*About this exercise:*
Could you set down every record exactly as it appears?

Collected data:
○ ○ ○ ○ ○ ○ ○

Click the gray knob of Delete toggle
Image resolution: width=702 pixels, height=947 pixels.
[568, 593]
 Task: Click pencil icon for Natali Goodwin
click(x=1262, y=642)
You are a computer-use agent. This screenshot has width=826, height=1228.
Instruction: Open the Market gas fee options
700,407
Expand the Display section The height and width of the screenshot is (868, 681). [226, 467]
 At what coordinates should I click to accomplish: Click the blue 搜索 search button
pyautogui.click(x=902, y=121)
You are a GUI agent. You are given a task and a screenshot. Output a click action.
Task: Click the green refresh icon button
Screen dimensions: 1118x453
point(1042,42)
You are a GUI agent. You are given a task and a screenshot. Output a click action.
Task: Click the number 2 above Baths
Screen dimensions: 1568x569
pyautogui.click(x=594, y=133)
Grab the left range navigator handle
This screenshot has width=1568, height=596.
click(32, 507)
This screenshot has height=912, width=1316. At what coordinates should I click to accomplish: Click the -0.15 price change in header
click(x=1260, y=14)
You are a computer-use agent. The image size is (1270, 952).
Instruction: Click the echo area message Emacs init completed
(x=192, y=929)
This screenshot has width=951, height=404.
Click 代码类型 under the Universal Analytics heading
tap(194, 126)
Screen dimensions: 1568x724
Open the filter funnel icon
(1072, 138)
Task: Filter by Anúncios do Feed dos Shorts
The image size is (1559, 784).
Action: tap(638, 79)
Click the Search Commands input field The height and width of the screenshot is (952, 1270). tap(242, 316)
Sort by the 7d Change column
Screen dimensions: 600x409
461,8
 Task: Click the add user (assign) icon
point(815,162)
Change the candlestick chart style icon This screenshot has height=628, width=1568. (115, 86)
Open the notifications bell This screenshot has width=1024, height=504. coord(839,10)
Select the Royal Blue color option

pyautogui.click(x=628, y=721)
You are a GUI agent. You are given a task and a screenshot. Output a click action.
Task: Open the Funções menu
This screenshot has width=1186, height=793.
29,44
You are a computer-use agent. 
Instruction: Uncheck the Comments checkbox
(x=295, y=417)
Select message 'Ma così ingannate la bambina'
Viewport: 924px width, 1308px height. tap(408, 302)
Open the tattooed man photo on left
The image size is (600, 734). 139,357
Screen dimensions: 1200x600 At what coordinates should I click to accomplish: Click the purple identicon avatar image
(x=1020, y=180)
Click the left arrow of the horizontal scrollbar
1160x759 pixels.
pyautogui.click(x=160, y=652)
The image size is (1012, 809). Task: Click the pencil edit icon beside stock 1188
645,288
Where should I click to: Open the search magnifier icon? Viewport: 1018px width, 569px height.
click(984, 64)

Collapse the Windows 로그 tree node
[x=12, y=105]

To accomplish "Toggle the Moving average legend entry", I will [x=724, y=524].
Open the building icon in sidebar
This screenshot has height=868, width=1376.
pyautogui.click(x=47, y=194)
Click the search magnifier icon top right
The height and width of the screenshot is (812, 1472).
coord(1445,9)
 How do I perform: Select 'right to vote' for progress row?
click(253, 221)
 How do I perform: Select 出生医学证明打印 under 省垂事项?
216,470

○ ○ ○ ○ ○ ○ ○

*Exercise answer:*
Click the gray knob of Delete toggle
Image resolution: width=702 pixels, height=947 pixels.
[568, 593]
 Task: Click pencil icon for Natali Goodwin
click(x=1262, y=642)
You are a computer-use agent. This screenshot has width=826, height=1228.
Instruction: Open the Market gas fee options
700,407
Expand the Display section The height and width of the screenshot is (868, 681). [226, 467]
 At what coordinates should I click to accomplish: Click the blue 搜索 search button
pyautogui.click(x=902, y=121)
You are a GUI agent. You are given a task and a screenshot. Output a click action.
Task: Click the green refresh icon button
Screen dimensions: 1118x453
point(1042,42)
You are a GUI agent. You are given a task and a screenshot. Output a click action.
Task: Click the number 2 above Baths
Screen dimensions: 1568x569
pyautogui.click(x=594, y=133)
Grab the left range navigator handle
This screenshot has width=1568, height=596.
click(32, 507)
This screenshot has height=912, width=1316. At what coordinates should I click to accomplish: Click the -0.15 price change in header
click(x=1260, y=14)
You are a computer-use agent. The image size is (1270, 952).
Instruction: Click the echo area message Emacs init completed
(x=192, y=929)
This screenshot has width=951, height=404.
Click 代码类型 under the Universal Analytics heading
tap(194, 126)
Screen dimensions: 1568x724
Open the filter funnel icon
(1072, 138)
Task: Filter by Anúncios do Feed dos Shorts
The image size is (1559, 784).
Action: tap(638, 79)
Click the Search Commands input field The height and width of the screenshot is (952, 1270). tap(242, 316)
Sort by the 7d Change column
Screen dimensions: 600x409
461,8
 Task: Click the add user (assign) icon
point(815,162)
Change the candlestick chart style icon This screenshot has height=628, width=1568. (115, 86)
Open the notifications bell This screenshot has width=1024, height=504. coord(839,10)
Select the Royal Blue color option

pyautogui.click(x=628, y=721)
You are a GUI agent. You are given a task and a screenshot. Output a click action.
Task: Open the Funções menu
This screenshot has width=1186, height=793.
29,44
You are a computer-use agent. 
Instruction: Uncheck the Comments checkbox
(x=295, y=417)
Select message 'Ma così ingannate la bambina'
Viewport: 924px width, 1308px height. tap(408, 302)
Open the tattooed man photo on left
The image size is (600, 734). 139,357
Screen dimensions: 1200x600 At what coordinates should I click to accomplish: Click the purple identicon avatar image
(x=1020, y=180)
Click the left arrow of the horizontal scrollbar
1160x759 pixels.
pyautogui.click(x=160, y=652)
The image size is (1012, 809). Task: Click the pencil edit icon beside stock 1188
645,288
Where should I click to: Open the search magnifier icon? Viewport: 1018px width, 569px height.
click(984, 64)

Collapse the Windows 로그 tree node
[x=12, y=105]

To accomplish "Toggle the Moving average legend entry", I will [x=724, y=524].
Open the building icon in sidebar
This screenshot has height=868, width=1376.
pyautogui.click(x=47, y=194)
Click the search magnifier icon top right
The height and width of the screenshot is (812, 1472).
coord(1445,9)
 How do I perform: Select 'right to vote' for progress row?
click(253, 221)
 How do I perform: Select 出生医学证明打印 under 省垂事项?
216,470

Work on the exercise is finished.